● **EXTRACTED TEXT**:
--- Begin ---

US4558991A

US4558991A - Wave pump assembly

Info

Publication number: US4558991A
Application number: US06/690,319
Authority: US
Inventors: Robert A. Barr
Original assignee: Individual
Current assignee: Individual
Priority date: 1985-01-10
Filing date: 1985-01-10
Publication date: 1985-12-17
Anticipated expiration: 2005-01-10
Also published as: JPS61164086A; CA1232492A

Abstract

A positive displacement wave pump assembly for pumping liquid or gaseous or plastic fluids or mixtures thereof with solids or the like, including an elongated cylindrical tube or barrel having an upstream end and a downstream or discharge end, a drive shaft rotatable in portions of the barrel adjacent the upstream end, and a positive displacement wave pump is located in the barrel near the outlet end having a stator frame and a rotor member rotatable therein coupled to and driven by the driveshaft. The rotor member has an outer surface of developed helical coutour providing a plural turn helical thread of wide rounded form to position a stack of slidable sealing discs guided for diametric sliding movement by the rotor passing therethrough to form a seris of pumping pockets which progress longitudinally through the pump.

Description

PRIOR RELATED APPLICATIONS

The present invention relates to my earlier U.S. patent application Ser. No. 648,040 filed Sept. 6, 1984 now U.S. Pat. No. 4,519,712 entitled Extruder Screw and Positive Displacement Pump Assembly, and my U.S. patent application Ser. No. 680,971 filed Dec. 12, 1984 entitled Extruder Screw and Positive Displacement Wave Pump Assembly.

BACKGROUND AND OBJECTS OF THE INVENTION

The present invention relates in general to pumping devices for pumping liquid or gaseous or plastic fluids or mixtures of solids and gaseous or liquid fluids, and more particularly to wave pump assemblies having a rotor member in the form of a helix with smooth, rounded threads and means activated by the helix to generate a continuous wave motion providing longitudinally moving pockets for moving the medium to be pumped.

Heretofore, various pumping devices have been proposed to effect pumping of a medium, such as liquid or gaseous fluids of various types, by a pump structure involving a helical rotor, usually having rounded helical threads, and a stator also providing a bore which is of rounded helical configuration having a different pitch from the helical rotor, providing pumping pockets which progress longitudinally from the input end to the output end of the pump. A number of such pump devices have been developed and marketed by Robins & Myers Inc. of Springfield, Ohio, under the name Moyno gear pumps, involving principles of pump structure disclosed in various U.S. patents to R. J. L. Moineau. Examples of these patents are U.S. Pat. Nos. 1,892,217 and 2,028,407.

--- End ---

● **MATERIAL**:
--- Begin ---

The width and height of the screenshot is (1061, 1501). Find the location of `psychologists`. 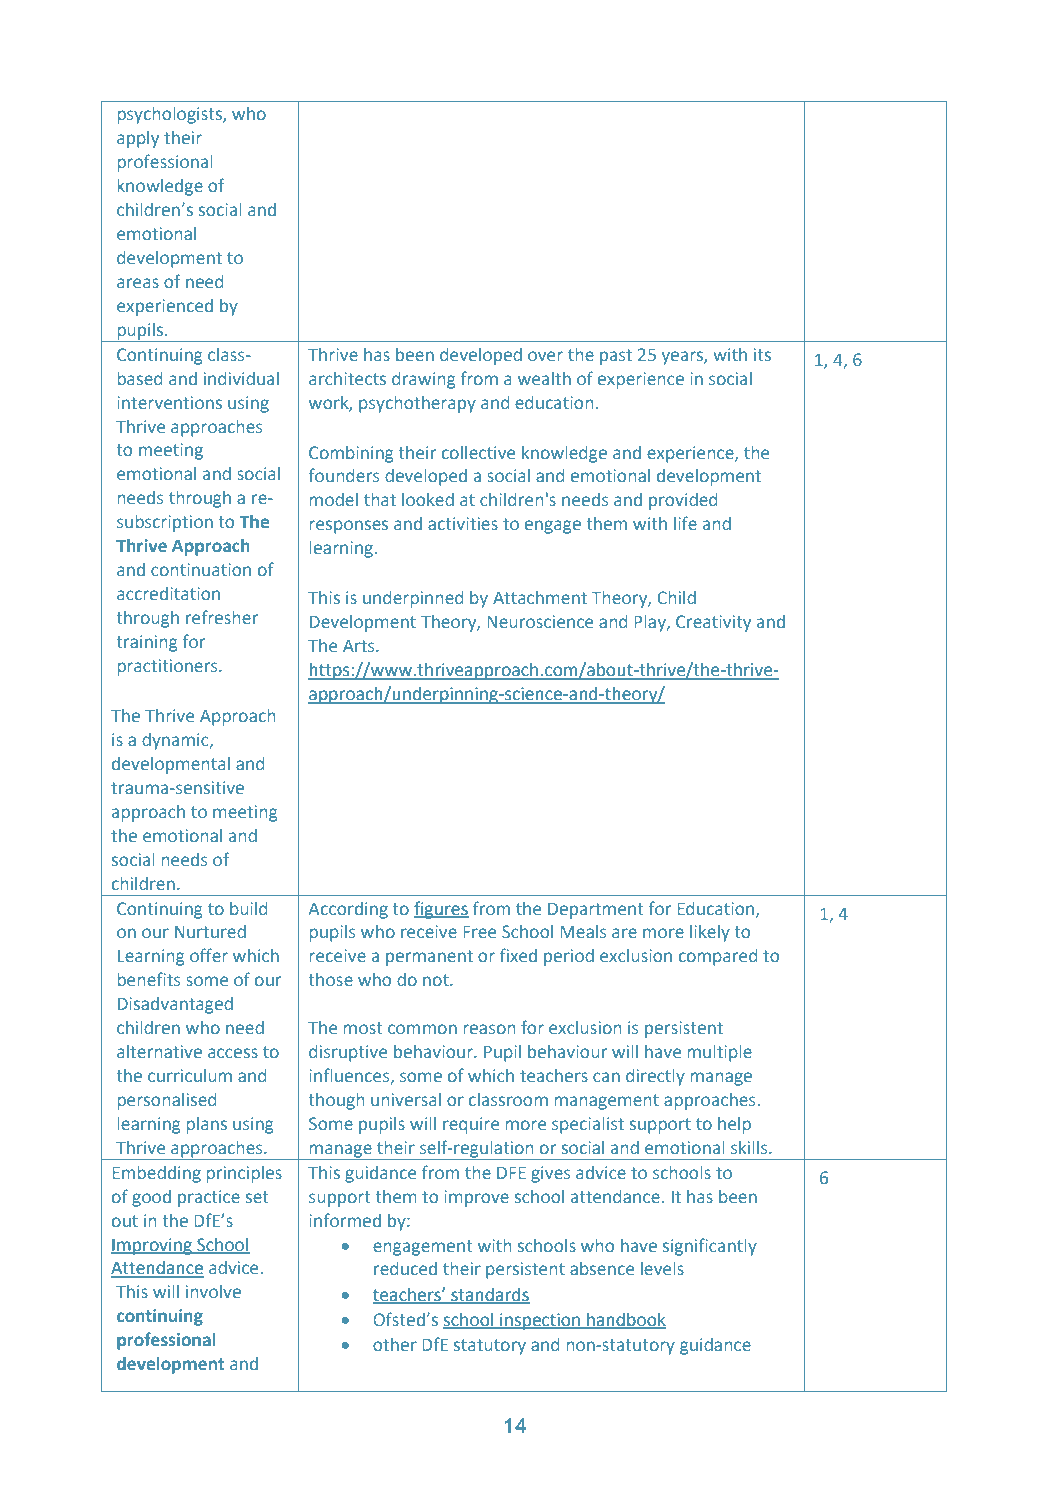

psychologists is located at coordinates (171, 115).
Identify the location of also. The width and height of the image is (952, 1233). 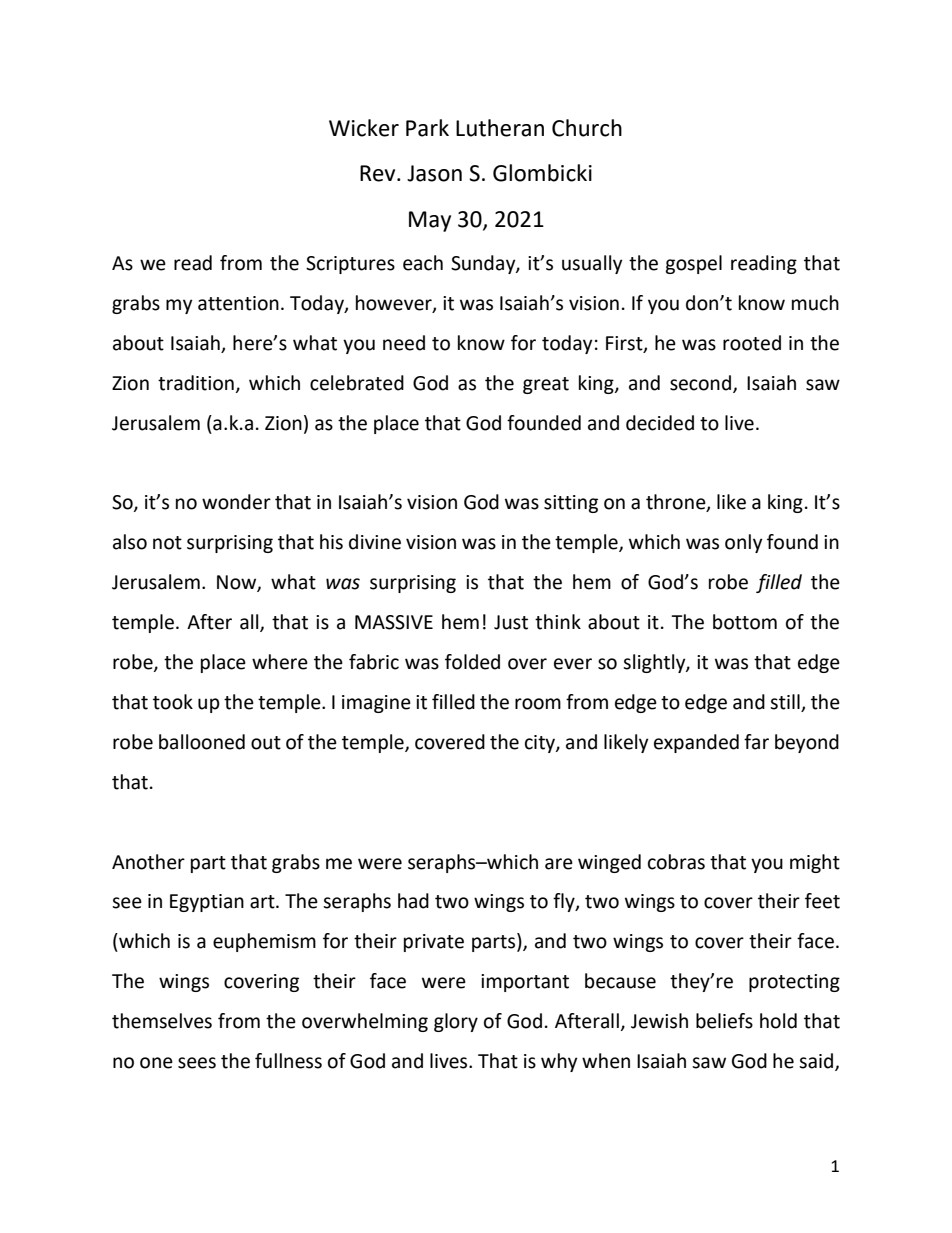
(130, 542).
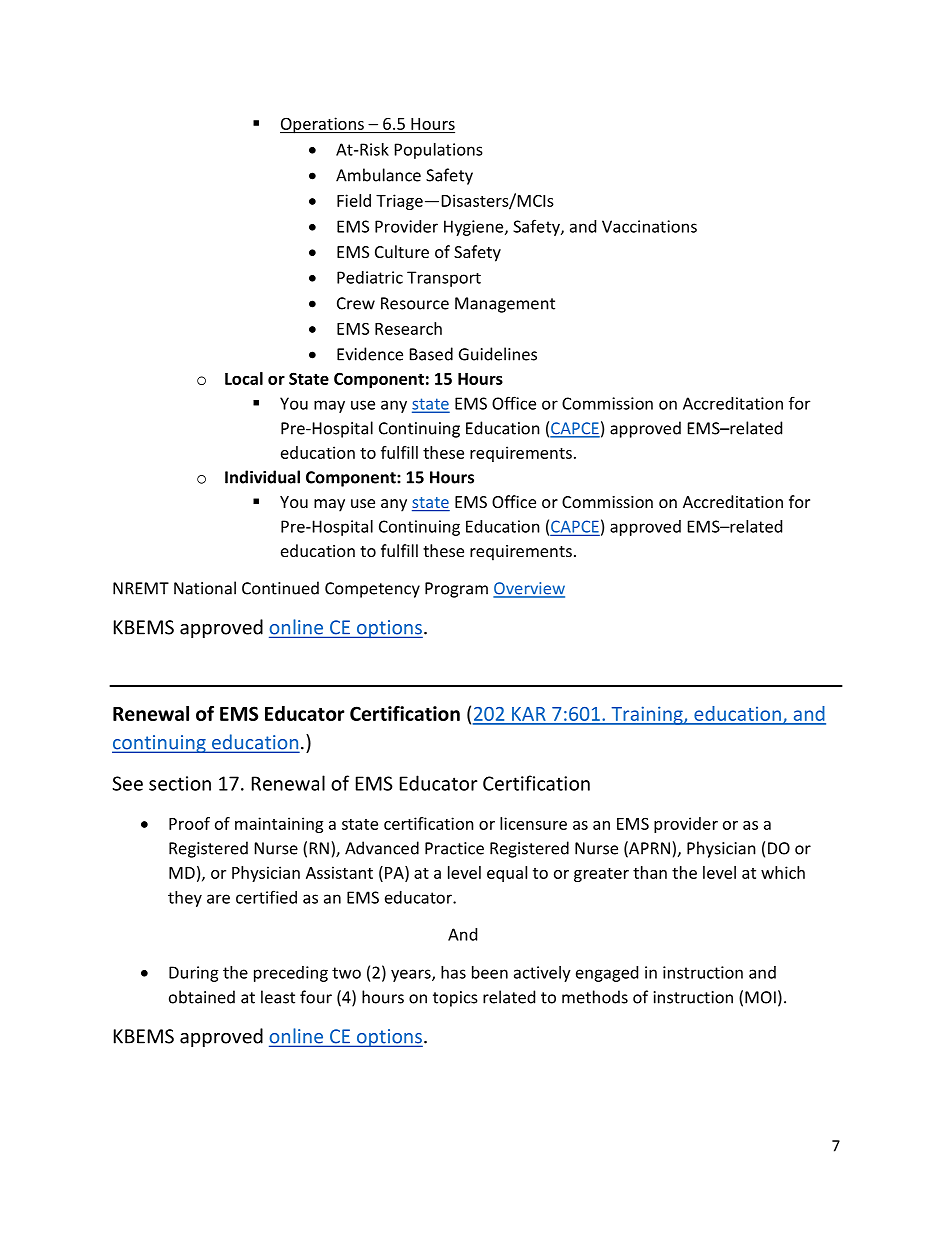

--- End ---

● **PARTS OF THE EXERCISE**:
1. Who is named as the inventor on the wave pump patent?
2. Which U.S. patent numbers are cited in the description of the wave pump patent? List every one.
3. Carry the wave pump patent description forward from its last sentence.
The data is separate material and stands apart from the wave pump patent text.

● **SOLVED TASKS**:
1. Robert A. Barr

2. 4,519,712; 1,892,217; 2,028,407

3.
However, certain disadvantages have been identified as in an inherent property of that type of construction. With the Moineau type pump, either the rotor or the stator must be free to orbit around the center of rotation of the input drive shaft or other driving mechanism. This is because of the nature of the Moineau type pump wherein the confronting surfaces of the rotor and stator are rounded helical thread configurations of different pitch providing pumping pockets which progress longitudinally from the input to the output end of the positive displacement pump mechanism. Because of the necessity of enabling either the rotor or the stator, usually the rotor, to orbit around the center of rotation of the input shaft, a rather complex coupling must be provided between the drive shaft and the input end of the rotor of the pump mechanism to allow this relative movement of the center of rotation of the pump rotor relative to the center of rotation of the drive shaft.

An object of the present invention is the provision of a novel positive displacement pump assembly employing a helical rotor with smooth rounded helical threads, which eliminates the need for a coupling to accommodate orbiting of the pump rotor, and provides for greater capacity for a given rotor length and thread pitch than Moineau type pumps, and provides continuous and positive displacement pumping of the fluid or other flow medium by generating a continuous wave motion providing volume displacement which is utilized more efficiently to pump the medium.

Other objects, advantages and capabilities of the present invention will become apparent from the following detailed description, taken in conjunction with the accompanying drawings illustrating a preferred embodiment of the invention.

BRIEF DESCRIPTION OF THE FIGURES

FIG. 1 is a somewhat diagramatic side elevational view of the positive displacement wave pump of the present invention, with the barrel or housing for the stator and rotor components shown in section;

FIG. 2 is a top plan view of the wave pump shown in FIG. 1, also with the barrel or housing shown in section;

FIG. 3 is a vertical transverse section view taken at the inlet end of the wave pump along line 3--3 of FIG. 1;

FIGS. 4A, 4B and 4C are transverse vertical section views taken along the lines 4A--4A, 4B--4B and 4C--4C of FIG. 1, showing positions of the rotor and slide discs of the disc pack at the sectional positions indicated;

FIG. 5 is a horizontal longitudinal section view of the wave pump, taken along the line 5--5 of FIG. 1; and

FIG. 6 is a vertical longitudinal section view of the wave pump, taken along the line 6--6 of FIG. 3.

DETAILED DESCRIPTION OF A PREFERRED EMBODIMENT

Referring to the drawings, wherein like reference characters designate corresponding parts throughout the several figures, the positive displacement wave pump of the present invention is indicated generally by the referenced character 15 and includes an elongated helical rotor member 16 having a cylindrical upstream end portion 16a coupled in any desirable manner to a drive shaft 17. The downstream end portion of the rotor 16 is indicated at 18 and may be of any desirable configuration, such for example as an axial short cylindrical portion terminating in a tapered conical end surface as shown.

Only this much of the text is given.